Queryloop

Research

Introduction to SWE Bench & Patch Centric Approach

Zain ul Abideen
January 17, 2025
12 min read

A comprehensive explanation of SWE-bench for evaluating AI coding agents and a patch-centric approach to solving SWE-bench issues.

The Software Engineering (SWE) Bench was created to evaluate AI coding agents like Devin, which automate tasks such as bug fixes and code improvements. It provides a dataset of repositories with known issues to test how effectively these tools identify and fix bugs. Agentic workflows are submitted to the SWE, tested on these repositories, and evaluated based on the success of their fixes.
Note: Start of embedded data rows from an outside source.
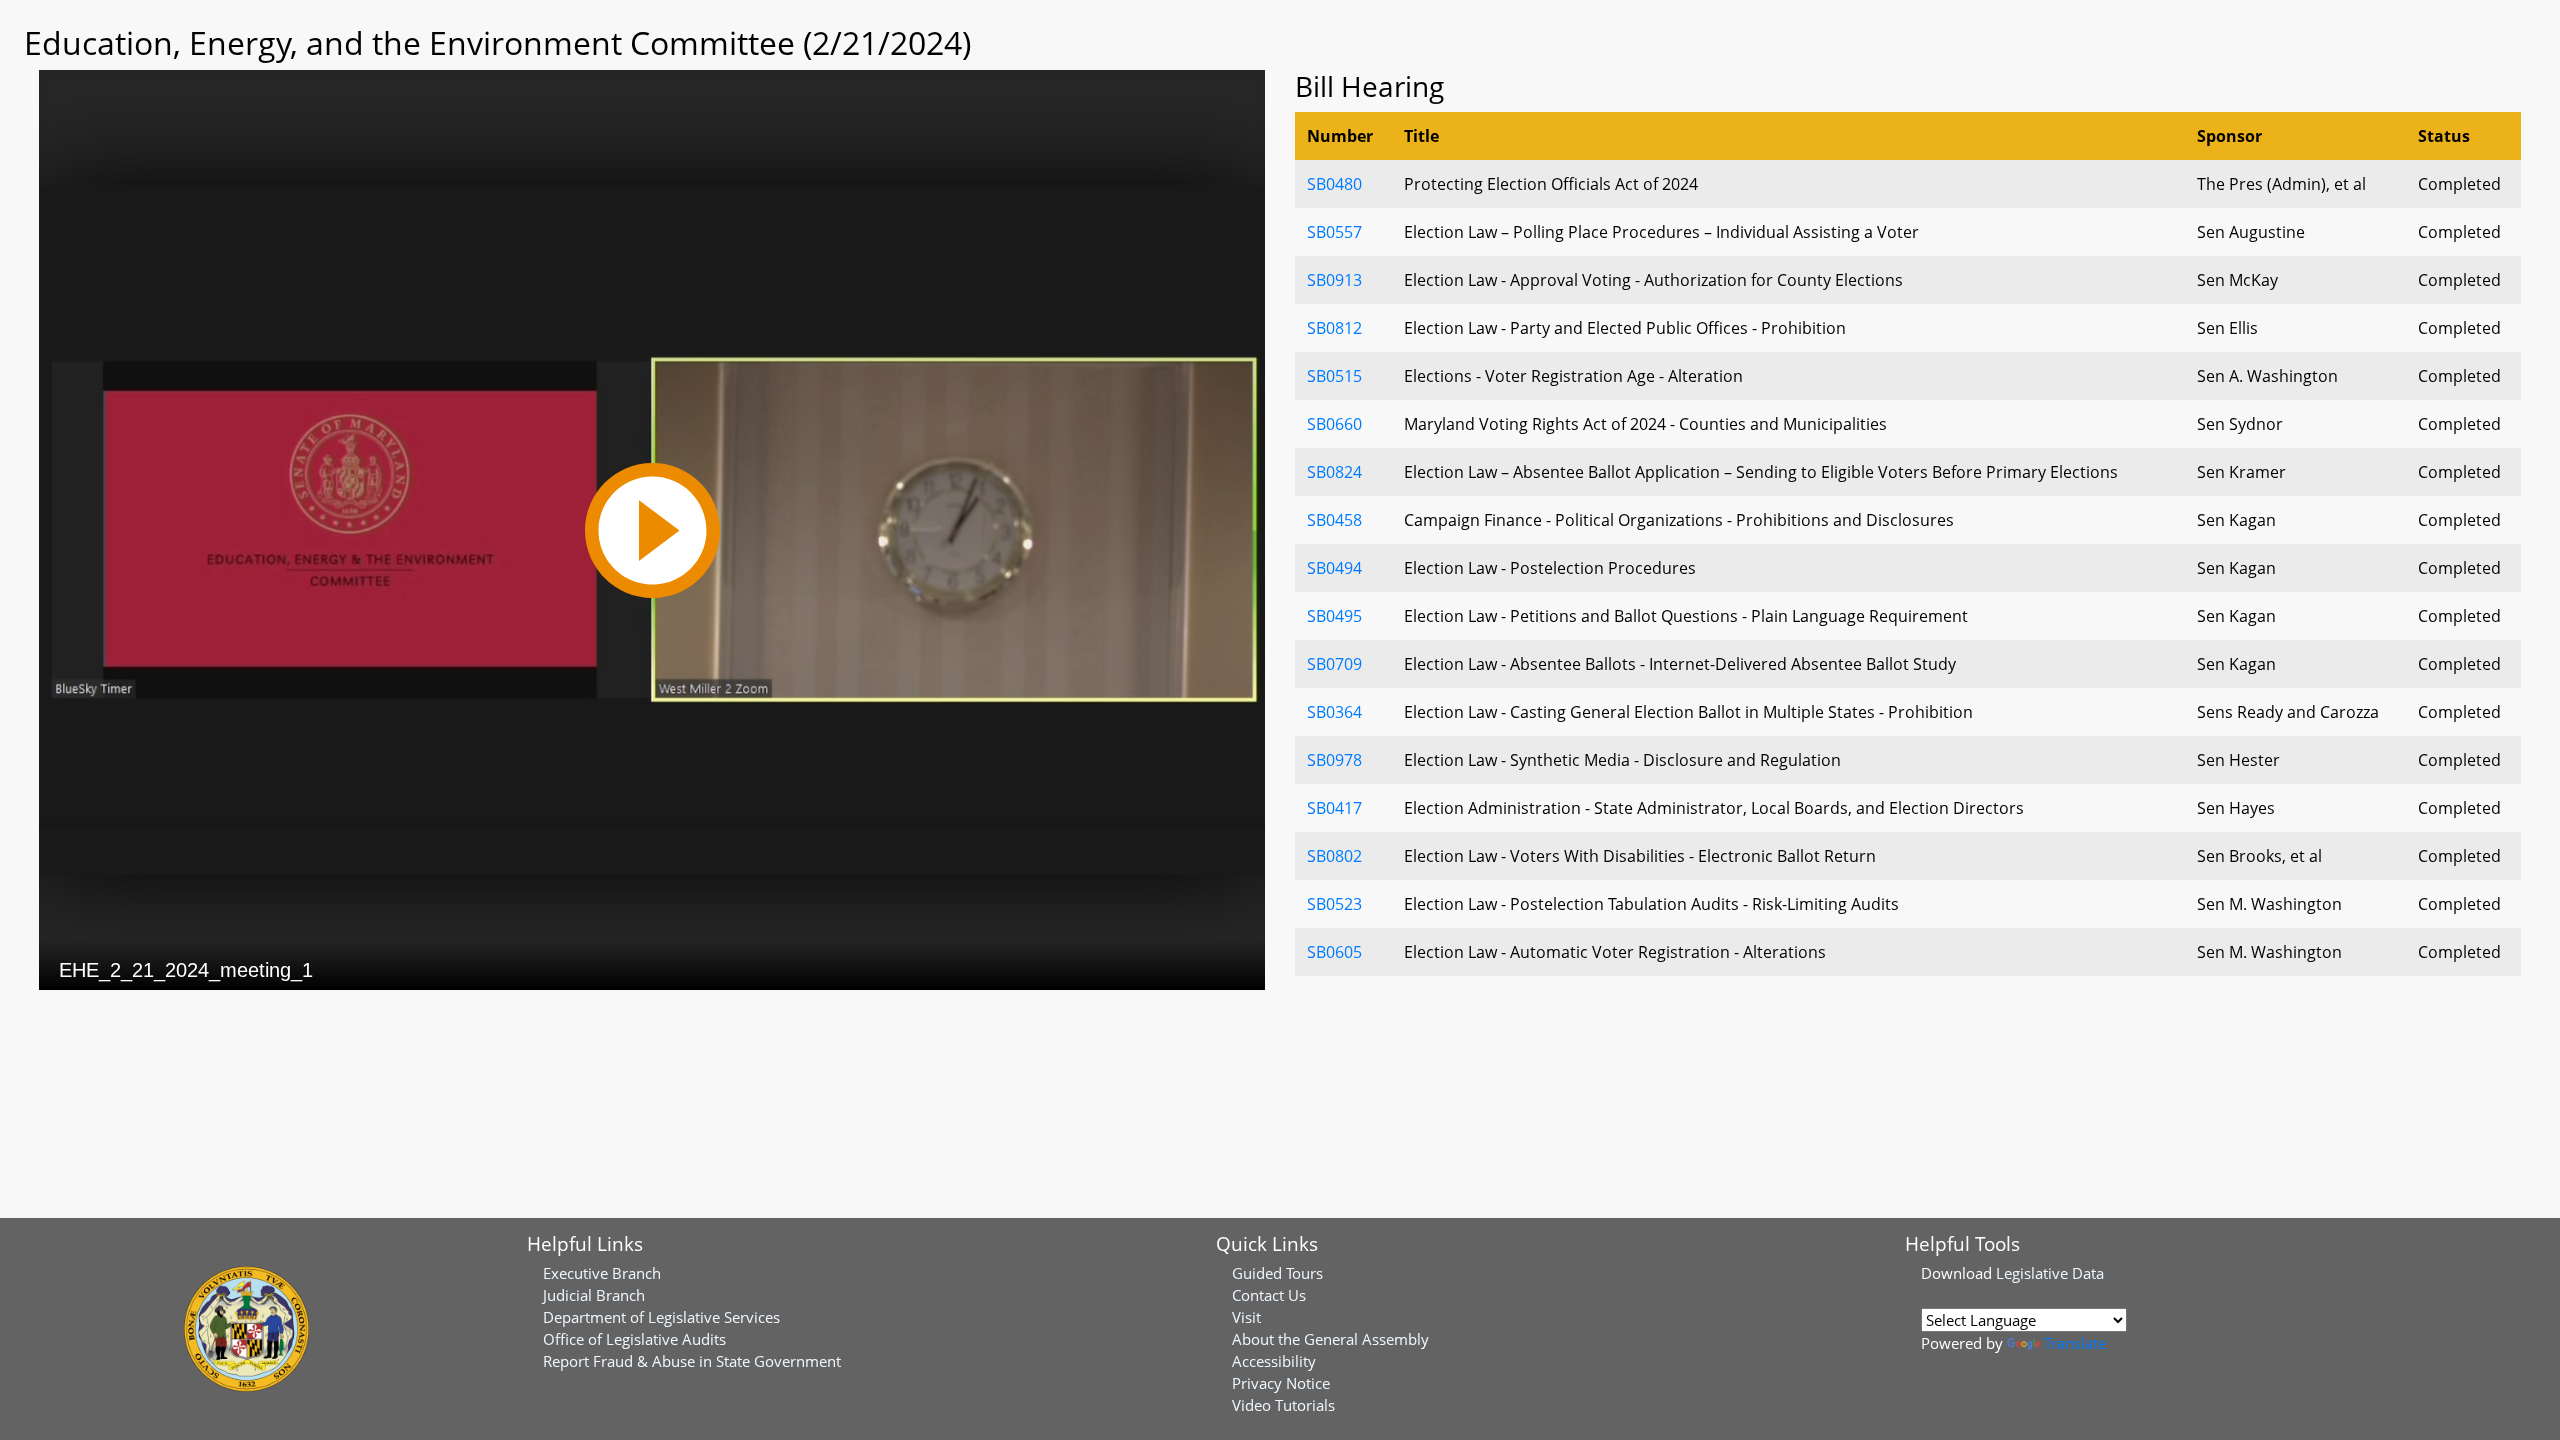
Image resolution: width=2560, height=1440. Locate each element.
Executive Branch (602, 1273)
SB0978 (1334, 760)
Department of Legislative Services (661, 1317)
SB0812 (1334, 328)
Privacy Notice (1281, 1383)
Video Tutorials (1283, 1405)
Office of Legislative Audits (634, 1339)
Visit (1246, 1317)
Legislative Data (2050, 1273)
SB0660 (1334, 424)
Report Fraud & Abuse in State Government (692, 1361)
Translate (2075, 1343)
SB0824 (1334, 472)
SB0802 (1334, 856)
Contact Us (1269, 1295)
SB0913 (1334, 280)
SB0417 (1334, 808)
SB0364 (1334, 712)
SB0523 (1334, 904)
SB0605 (1334, 952)
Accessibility (1274, 1361)
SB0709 (1334, 664)
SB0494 (1334, 568)
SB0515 (1334, 376)
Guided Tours (1277, 1273)
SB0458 (1334, 520)
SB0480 (1334, 184)
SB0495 (1334, 616)
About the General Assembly (1330, 1339)
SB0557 (1334, 232)
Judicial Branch (594, 1295)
The SWE-bench was created to evaluate AI coding agents like Devin, which automate tasks such as bug fixes and code improvements.

Blog image

The Princeton Dataset

A big part of the SWE Project's success lies in how we evaluate the tools and models designed to fix bugs automatically. That's where the Princeton SWE-bench Dataset comes in.
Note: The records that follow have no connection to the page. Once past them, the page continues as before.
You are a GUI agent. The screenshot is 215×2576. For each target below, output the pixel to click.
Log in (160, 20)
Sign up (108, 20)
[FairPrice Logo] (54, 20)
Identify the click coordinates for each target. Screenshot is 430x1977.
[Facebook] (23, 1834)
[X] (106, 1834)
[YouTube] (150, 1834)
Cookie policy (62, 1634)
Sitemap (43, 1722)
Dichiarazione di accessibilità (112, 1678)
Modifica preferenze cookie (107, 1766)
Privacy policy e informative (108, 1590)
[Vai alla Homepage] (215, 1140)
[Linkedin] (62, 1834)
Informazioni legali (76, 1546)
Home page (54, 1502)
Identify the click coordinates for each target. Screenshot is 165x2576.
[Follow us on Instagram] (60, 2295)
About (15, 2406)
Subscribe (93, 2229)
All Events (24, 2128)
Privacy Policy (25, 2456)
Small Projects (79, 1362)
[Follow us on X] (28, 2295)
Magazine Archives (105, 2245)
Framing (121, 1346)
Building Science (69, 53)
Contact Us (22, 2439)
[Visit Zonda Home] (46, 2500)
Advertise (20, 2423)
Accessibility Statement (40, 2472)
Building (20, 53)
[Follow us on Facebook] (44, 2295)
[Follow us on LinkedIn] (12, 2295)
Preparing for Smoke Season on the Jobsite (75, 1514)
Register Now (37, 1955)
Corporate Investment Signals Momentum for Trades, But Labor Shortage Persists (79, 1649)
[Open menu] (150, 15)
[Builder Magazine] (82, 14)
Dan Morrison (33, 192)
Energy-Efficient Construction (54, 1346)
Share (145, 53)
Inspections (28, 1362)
There are many metadata fields in the repository dataset, but the important ones are discussed below:
  • Repository Name: This tells us which codebase the issue belongs to, there are mostly famous repositories like Astropy.
  • Instance ID: Every bug or issue gets a unique ID so we can keep track of what's being tested and fixed.
  • Problem Statement: Think of this as the bug report — it explains what's wrong mentioning a file sometimes or general text.
  • Hint: Some extra help, but as of now SWE do not count those tools if they are solving with the help of hint.
  • Fail-to-Pass: This is the ultimate goal — turning a failing test into a passing one. This mentions a test file along a function in that were failed.
The Princeton Dataset

SWE-bench: Scoreboards

The SWE-bench features a suite of benchmarks for different levels of evaluation and testing. Here's an overview:

SWE-bench Lite

  • A lightweight version with 300 curated instances for resource-efficient testing.
  • Focuses on functional bug fixes across 11 repositories.
  • Ideal for systems with limited computational capacity.

SWE-bench Verified

  • Developed in collaboration with OpenAI, featuring 500 human-validated samples.
  • Ensures clarity and solvability of test cases.
  • Offers a reliable benchmark for real-world software challenges.

SWE-bench Full

  • The most comprehensive version with 2,294 issue-commit pairs from 12 Python repositories.
  • Designed for in-depth evaluation of AI capabilities in handling diverse software tasks.
SWE-bench Full

How a General Tool Works in SWE-bench

A typical tool submitted to SWE-bench follows these steps to evaluate and address software issues:

Clone the Repository

  • The tool begins by cloning the repository specified in the dataset. This provides the environment and context needed to understand and resolve the issues.

Fix the Issues

  • It analyzes the problem statement associated with the instance and applies its logic or algorithms to fix the identified issue in the codebase. You must also keep track of logs or steps your model did to solve the issue.

Generate the Patch

  • Once the modifications are complete, the tool creates a patch file that contains the changes made to resolve the issue.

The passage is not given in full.